Play

[an excerpt from my thesis writings – currently underway]

The concept of play (and playfulness, etc.) is one of the most important foundations of the research at hand. Although it is widely regarded as necessary to design education, it is a term that inherently resists strict scientific definition. The purpose of this clarification is not to provide an all-encompassing definition of play but rather to identify key characteristics that can later be used for relative evaluation.

To be playful is to seek out difference. Bruner, whose psychological research focuses on education, writes extensively on the topic of discovery. He describes this activity as necessary to the learning process: “Discovery…is in its essence a matter of rearranging or transforming evidence in such a way that one is enabled to go beyond the evidence so reassembled to new insights…Emphasis on discovery, indeed, helps the child to learn the varieties of problem solving, of transforming information for better use, helps him to learn how to go about the very task of learning” (Bruner 82-83, 87).
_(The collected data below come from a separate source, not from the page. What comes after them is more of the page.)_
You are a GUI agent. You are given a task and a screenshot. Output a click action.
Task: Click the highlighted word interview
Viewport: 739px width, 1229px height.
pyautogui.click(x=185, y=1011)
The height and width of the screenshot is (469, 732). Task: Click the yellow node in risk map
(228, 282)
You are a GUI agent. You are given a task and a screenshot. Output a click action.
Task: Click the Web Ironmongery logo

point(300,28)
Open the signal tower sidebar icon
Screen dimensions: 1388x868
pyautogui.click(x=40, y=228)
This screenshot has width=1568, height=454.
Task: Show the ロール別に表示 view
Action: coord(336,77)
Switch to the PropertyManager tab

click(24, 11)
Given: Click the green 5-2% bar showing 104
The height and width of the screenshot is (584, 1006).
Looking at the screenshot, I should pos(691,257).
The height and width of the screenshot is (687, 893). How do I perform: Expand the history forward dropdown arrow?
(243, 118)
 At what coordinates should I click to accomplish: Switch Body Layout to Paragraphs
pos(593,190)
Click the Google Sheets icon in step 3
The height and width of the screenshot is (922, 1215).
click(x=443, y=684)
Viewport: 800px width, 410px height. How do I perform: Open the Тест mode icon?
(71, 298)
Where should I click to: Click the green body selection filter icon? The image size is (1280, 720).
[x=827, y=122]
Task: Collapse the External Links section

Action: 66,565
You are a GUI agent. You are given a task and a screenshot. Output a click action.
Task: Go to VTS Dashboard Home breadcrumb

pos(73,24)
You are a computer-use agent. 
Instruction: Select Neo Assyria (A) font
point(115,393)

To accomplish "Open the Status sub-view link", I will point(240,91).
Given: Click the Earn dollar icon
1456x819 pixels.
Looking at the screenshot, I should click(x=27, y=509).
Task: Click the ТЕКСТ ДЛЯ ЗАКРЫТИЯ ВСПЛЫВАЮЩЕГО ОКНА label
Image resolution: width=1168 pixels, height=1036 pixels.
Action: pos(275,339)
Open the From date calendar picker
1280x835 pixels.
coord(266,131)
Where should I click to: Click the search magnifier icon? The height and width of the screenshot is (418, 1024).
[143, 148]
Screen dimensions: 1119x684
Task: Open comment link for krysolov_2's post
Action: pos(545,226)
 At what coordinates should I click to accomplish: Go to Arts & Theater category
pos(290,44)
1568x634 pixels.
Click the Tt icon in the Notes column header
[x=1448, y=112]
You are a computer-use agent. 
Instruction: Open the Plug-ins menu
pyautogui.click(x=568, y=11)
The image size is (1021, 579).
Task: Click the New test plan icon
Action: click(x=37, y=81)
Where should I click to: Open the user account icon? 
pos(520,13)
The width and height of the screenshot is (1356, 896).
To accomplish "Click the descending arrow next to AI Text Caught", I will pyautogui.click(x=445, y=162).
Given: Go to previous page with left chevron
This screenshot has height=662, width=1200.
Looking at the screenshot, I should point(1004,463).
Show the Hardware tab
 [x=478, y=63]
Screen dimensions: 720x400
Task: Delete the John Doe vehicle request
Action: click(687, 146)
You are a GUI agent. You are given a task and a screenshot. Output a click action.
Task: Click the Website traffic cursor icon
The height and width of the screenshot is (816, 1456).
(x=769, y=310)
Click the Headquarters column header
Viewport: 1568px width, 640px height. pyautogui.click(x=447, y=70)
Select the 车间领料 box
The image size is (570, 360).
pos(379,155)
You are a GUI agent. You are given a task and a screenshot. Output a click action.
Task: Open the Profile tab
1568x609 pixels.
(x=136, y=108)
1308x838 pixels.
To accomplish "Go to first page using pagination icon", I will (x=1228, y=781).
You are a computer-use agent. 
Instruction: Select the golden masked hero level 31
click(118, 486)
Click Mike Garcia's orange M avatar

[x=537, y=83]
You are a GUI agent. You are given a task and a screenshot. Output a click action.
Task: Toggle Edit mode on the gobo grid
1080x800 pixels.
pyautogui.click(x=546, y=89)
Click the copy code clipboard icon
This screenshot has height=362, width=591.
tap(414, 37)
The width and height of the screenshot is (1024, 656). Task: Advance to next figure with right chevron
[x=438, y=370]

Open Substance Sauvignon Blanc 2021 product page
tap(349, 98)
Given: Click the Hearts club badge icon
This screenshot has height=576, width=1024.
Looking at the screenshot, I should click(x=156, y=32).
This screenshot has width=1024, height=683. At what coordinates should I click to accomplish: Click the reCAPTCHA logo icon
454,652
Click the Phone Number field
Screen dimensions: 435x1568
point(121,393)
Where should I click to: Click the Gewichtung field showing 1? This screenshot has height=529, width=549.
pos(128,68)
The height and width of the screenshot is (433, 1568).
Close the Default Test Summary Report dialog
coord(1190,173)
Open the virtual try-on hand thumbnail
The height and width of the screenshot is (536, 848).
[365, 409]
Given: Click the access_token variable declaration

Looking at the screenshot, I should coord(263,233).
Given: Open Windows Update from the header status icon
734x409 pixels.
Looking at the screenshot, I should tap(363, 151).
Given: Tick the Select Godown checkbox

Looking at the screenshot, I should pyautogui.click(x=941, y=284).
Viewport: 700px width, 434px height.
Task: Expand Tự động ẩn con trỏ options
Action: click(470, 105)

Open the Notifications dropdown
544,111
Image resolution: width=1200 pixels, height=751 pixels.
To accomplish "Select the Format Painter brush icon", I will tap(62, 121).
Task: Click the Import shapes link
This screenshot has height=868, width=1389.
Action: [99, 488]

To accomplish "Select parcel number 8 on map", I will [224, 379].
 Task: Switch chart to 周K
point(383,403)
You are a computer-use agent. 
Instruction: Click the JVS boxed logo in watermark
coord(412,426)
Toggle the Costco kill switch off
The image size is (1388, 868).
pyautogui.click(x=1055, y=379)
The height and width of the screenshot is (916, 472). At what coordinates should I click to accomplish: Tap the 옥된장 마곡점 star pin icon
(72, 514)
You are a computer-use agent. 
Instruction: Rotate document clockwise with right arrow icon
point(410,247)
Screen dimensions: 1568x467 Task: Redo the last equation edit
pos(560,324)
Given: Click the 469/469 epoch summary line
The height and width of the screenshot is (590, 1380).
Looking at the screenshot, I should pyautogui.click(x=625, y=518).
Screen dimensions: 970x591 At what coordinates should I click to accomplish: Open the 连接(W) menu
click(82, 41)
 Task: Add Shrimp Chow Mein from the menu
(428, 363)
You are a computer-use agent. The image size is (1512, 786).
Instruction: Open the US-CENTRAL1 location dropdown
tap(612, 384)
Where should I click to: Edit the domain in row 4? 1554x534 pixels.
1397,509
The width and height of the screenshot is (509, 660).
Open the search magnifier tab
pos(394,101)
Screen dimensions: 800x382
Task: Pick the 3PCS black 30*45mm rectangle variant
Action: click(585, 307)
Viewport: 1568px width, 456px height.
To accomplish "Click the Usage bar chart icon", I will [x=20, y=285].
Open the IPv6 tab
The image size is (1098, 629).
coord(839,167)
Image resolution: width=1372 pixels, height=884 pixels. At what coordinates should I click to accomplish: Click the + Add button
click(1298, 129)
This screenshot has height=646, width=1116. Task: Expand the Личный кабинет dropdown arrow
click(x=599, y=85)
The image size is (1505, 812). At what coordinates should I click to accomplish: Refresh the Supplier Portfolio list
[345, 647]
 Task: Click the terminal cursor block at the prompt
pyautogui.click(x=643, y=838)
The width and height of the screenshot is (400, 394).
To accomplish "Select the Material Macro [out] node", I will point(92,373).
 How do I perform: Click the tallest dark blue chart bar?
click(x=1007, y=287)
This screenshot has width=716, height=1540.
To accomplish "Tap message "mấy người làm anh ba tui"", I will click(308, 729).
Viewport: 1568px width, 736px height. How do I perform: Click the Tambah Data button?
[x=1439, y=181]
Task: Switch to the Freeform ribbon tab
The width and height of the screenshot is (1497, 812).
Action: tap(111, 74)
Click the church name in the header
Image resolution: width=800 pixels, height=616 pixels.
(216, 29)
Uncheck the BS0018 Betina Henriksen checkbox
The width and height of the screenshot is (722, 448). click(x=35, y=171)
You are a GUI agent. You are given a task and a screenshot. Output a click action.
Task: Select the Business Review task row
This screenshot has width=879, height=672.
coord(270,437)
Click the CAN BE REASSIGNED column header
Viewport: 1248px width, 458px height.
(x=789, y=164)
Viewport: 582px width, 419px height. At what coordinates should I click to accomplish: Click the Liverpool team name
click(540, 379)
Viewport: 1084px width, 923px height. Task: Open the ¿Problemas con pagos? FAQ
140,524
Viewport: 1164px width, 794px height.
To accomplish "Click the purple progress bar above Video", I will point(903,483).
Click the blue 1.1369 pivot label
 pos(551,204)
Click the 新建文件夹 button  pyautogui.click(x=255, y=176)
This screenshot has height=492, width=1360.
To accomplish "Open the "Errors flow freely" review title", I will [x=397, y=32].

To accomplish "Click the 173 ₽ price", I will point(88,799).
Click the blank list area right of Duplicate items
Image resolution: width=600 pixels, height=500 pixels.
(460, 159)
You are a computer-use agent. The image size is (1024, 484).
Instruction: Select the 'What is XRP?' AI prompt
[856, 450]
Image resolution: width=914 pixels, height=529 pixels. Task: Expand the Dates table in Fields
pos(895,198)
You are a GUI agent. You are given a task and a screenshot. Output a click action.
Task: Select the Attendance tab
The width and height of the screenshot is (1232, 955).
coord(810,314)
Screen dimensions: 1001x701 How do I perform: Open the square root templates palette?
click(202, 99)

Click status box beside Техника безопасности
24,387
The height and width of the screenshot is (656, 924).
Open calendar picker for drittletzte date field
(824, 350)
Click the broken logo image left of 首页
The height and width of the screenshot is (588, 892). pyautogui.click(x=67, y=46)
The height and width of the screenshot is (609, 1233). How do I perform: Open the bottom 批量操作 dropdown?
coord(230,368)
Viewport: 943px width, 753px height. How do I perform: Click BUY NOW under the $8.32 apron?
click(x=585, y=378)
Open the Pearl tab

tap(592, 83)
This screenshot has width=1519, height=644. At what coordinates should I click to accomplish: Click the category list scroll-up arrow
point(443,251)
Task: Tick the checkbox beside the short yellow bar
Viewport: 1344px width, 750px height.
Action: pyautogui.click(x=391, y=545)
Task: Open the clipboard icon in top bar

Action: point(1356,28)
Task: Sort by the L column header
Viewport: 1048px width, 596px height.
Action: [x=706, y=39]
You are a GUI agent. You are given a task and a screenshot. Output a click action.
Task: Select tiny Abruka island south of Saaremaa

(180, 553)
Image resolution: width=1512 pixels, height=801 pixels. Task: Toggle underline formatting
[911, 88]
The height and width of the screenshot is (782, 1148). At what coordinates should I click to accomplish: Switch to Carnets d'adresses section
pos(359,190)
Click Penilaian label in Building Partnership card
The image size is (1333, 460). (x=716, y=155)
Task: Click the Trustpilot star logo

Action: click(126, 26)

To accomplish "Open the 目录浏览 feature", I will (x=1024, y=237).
In other words, “one knows they have got somewhere only by getting there” (Teal 299). This act of discovery, in the view of David Summers, is all-encompassing in terms of possibility. “Play not only involves the application to given materials of existing skills, it also involves their extension and development. It thus explores the absolutely possible, that is, what is able to be done given the means at hand…Play is permutational in the sense that it tends to realize all possibilities, and it is liminal in the sense that it seeks the limits of possibilities” (Summers 102, 106). The act of achieving such a feat without prior knowledge of the established limits requires a degree of experimentation; play is naturally both experimental and improvisational. “Play serves learning through experimentation without risk. Play often lacks any immediately obvious aim, other than the pursuit of stimulation…Play’s endlessly variable series of awkward, exaggerated motions seeks out the approximate arena for later development of true competence” (McCullough 223). It is this thorough engagement of the unknown that reveals just why play is so critical to innovation: “In general, we are very inclined as modern people to think of invention in terms of the analysis of problems and the devising of technological solutions…The opposite is perhaps more often the case, even in the modern world; people – individuals and groups – continually push at the boundaries of what is possible” (Summers 106).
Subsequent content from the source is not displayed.